7. The pharmaceutical composition of claim 6 wherein said inorganic acid is hydrochloric acid, hydrobromic acid, sulfuric acid, nitric acid or phosphoric acid.

8. The pharmaceutical composition of claim 6 wherein said polyamine salt is of an acid that maximizes the tissue distribution of said polyamine salt, stereoisomer, derivative, prodrug, complex or metabolite thereof in a target organ.

9. The pharmaceutical composition of claim 8 wherein said target organ is the kidney, liver or pancreas and the acid is an inorganic acid.

10. The pharmaceutical composition of claim 9 wherein said acid is hydrochloric acid.

11. The pharmaceutical composition of claim 6 wherein said polyamine salt is of an acid that minimizes the tissue distribution of said polyamine salt, stereoisomer, derivative, prodrug, complex or metabolite thereof in a target organ.

12. The pharmaceutical composition of claim 11 wherein said target organ is the kidney, liver or pancreas and the acid is an organic acid.

13. The pharmaceutical composition of claim 12 wherein said acid is methane sulfonic acid.

14. The pharmaceutical composition of claim 6 wherein the amount of polyamine salt is pharmaceutically effective for the treatment of pancreatic cancer.

15. A method of treating a human or non-human animal in need thereof comprising administering thereto a pharmaceutically effective amount of a polyamine salt of claim 1.

16. A method according to claim 15 wherein said polyamine salt is of an acid that minimizes the tissue distribution of said polyamine salt, stereoisomer, derivative, prodrug, complex or metabolite thereof in a target organ.

17. The method of claim 16 wherein said target organ is the kidney, liver or pancreas and the acid is an organic acid.

18. The method of claim 17 wherein said acid is methane sulfonic acid.

19. The method of claim 17 wherein said target organ is the pancreas and said animal is in need of treatment for pancreatic cancer.

20. A method according to claim 15 wherein said polyamine salt is of an acid that maximizes the tissue distribution of said polyamine salt, stereoisomer, derivative, prodrug, complex or metabolite thereof in a target organ.

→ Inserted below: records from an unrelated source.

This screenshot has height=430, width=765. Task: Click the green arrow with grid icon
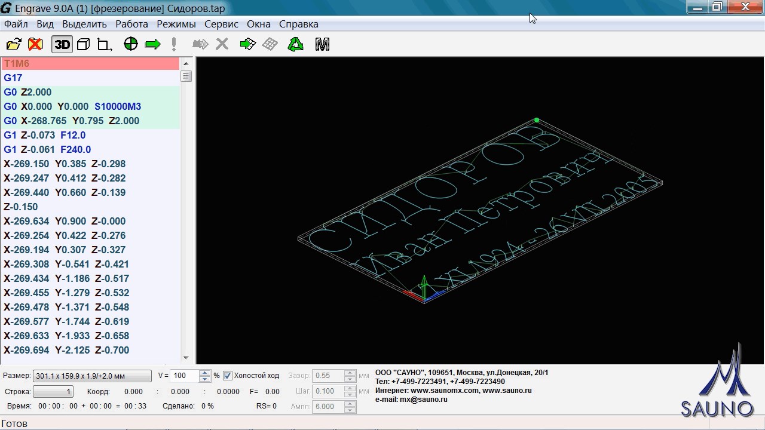[247, 44]
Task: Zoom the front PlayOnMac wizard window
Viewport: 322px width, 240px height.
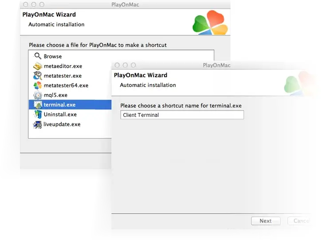Action: (x=133, y=65)
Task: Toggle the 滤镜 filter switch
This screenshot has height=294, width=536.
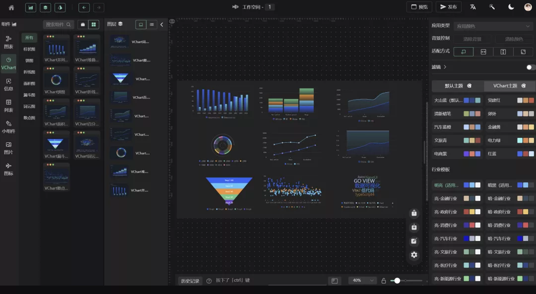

21. A method according to claim 20 wherein said target organ is the kidney, liver or pancreas and the acid is an inorganic acid.

22. The method of claim 20 wherein said acid is hydrochloric acid.

23. The method of claim 15 wherein the amount of polyamine salt is pharmaceutically effective for the treatment of pancreatic cancer.

24. A composition for the isolation of islet of Langerhans cells from acinar cells in a material containing both comprising a solution, suspension or mixture of a salt of claim 1 in a pharmaceutically acceptable carrier having a concentration of said salt sufficient to destroy said acinar cells but insufficient to deleteriously affect said islets of Langerhans cells

25. The composition of claim 24 wherein said material is pancreatic.

26. A method for the isolation of islet of Langerhans cells from acinar cells in a material containing both comprising treating said material with a solution, suspension or mixture of a salt of claim 1 in a pharmaceutically acceptable carrier for a time sufficient to digest said acinar cells but insufficient to deleteriously affect said islets of Langerhans cells

27. The method of claim 26 wherein said material is pancreatic.